The Trams and Their Terminus

At its eastern end, Yee Wo Street widens into the busy interchange where Causeway Road, Gloucester Road, Irving Street, Leighton Road and Tung Lo Wan Road converge. Here the Hong Kong Tramways maintains its Causeway Bay Terminus — the eastern turning point for tram routes that have operated on Hong Kong Island since 1904. The tram network is one of the few things in this part of the city that has genuinely not changed much: double-decked, slow, cheap, and air-cooled only by open windows, the trams still run on Yee Wo Street as they have for more than a century. Passengers board and alight alongside the buses, the pedestrian crowds, and the taxi queues. The effect is of transportation from three different eras sharing the same piece of tarmac without any of them having obvious priority.

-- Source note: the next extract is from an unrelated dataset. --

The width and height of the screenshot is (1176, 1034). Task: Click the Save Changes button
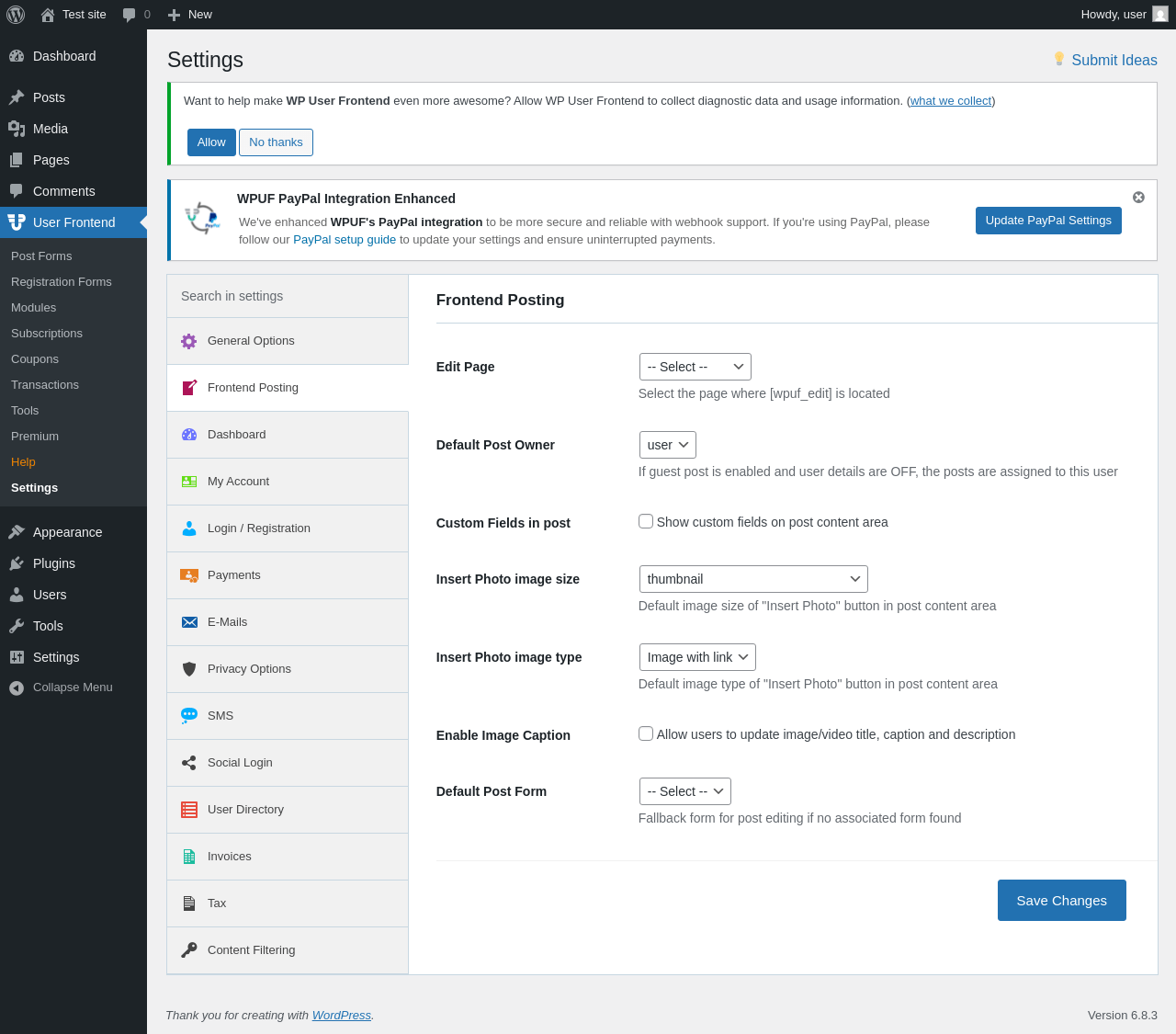pos(1061,900)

The Street That Became a Protest

In September 2014, Yee Wo Street and the surrounding area became one of the central occupation zones of what came to be called the Umbrella Revolution — a pro-democracy protest movement during which demonstrators blocked major roads in Causeway Bay, Admiralty, and Mong Kok for weeks. On Yee Wo Street specifically, protesters turned the usually relentless pedestrian corridor into something unrecognisable: tents, supply stations, art installations, hand-lettered signs covering every surface. Tram service along this section was suspended. The occupation lasted 79 days before authorities cleared the sites. What remained afterward was the street itself, resumed in its usual function within hours, as if nothing had interrupted it. The contrast between the street's ordinary capacity to absorb and erase events and the significance of what had happened on it was not lost on those who had been there.

From the Air

Yee Wo Street sits at approximately 22.280°N, 114.186°E on Hong Kong Island, in the Causeway Bay district. At 3,000–5,000 feet approaching from the east, the characteristic density of Causeway Bay's tower blocks is visible, with the typhoon shelter and cross-harbour tunnel approach to the northwest. Hong Kong International Airport (VHHH) lies approximately 18 nautical miles to the west-southwest. The Happy Valley racecourse is visible roughly half a nautical mile to the south. The street itself is too narrow to identify individually from altitude, but the junction area and the Sogo building are recognisable landmarks within the Causeway Bay cluster.